## ARBEITSSCHRITT
Gib die Zeilen ab der Zeile mit „The height and width of the screenshot is (504, 806).“ bis einschließlich der Zeile mit „bookmark-item: ✦ (4) Home / Twitter is“ als Markdown-Tabelle mit den Spalten Nr und Zeile aus, ohne Leerzeilen. Bilder bleiben in der Ausgabe weg.

## BEREITGESTELLTE EINTRÄGE
-=-=-=-=-
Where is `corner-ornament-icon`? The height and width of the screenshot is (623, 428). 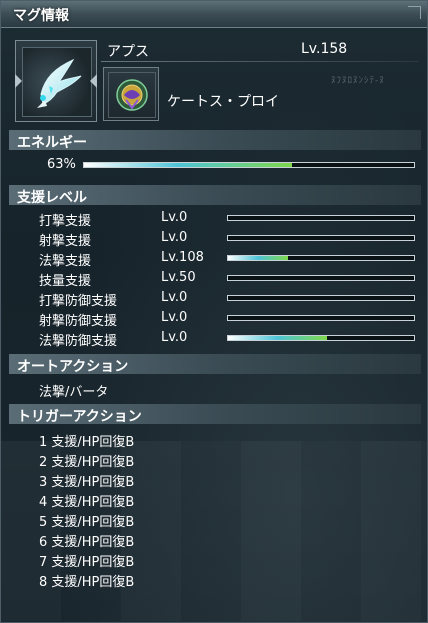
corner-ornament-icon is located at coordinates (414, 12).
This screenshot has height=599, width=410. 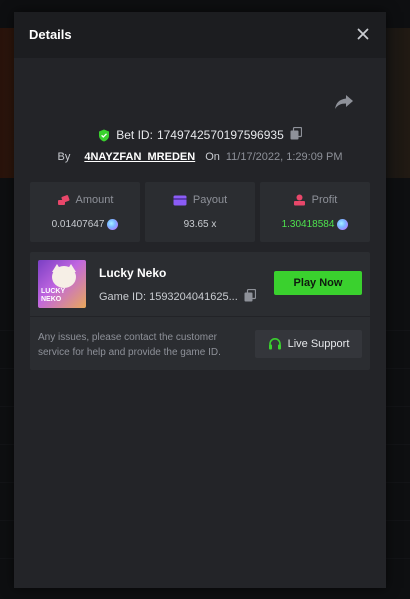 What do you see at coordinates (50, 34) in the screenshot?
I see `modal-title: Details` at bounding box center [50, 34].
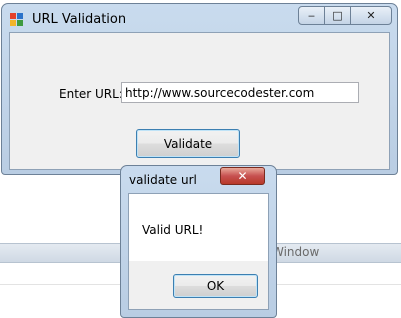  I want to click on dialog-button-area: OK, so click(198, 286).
-=-=-=-=-
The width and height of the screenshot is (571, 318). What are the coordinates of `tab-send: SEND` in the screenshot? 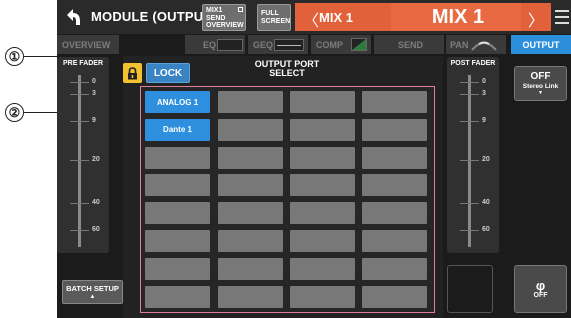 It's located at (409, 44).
-=-=-=-=-
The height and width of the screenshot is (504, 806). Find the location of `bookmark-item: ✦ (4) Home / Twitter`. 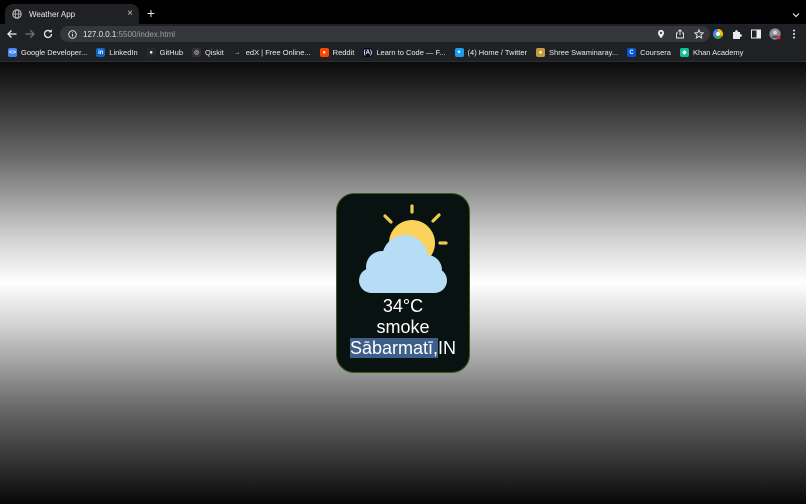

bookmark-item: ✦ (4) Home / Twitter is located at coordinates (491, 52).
-=-=-=-=-
## ERGEBNIS
| Nr | Zeile |
|---|---|
| 1 | The height and width of the screenshot is (504, 806). Find the location of `bookmark-item: ✦ (4) Home / Twitter`.  |
| 2 | bookmark-item: ✦ (4) Home / Twitter is located at coordinates (491, 52). |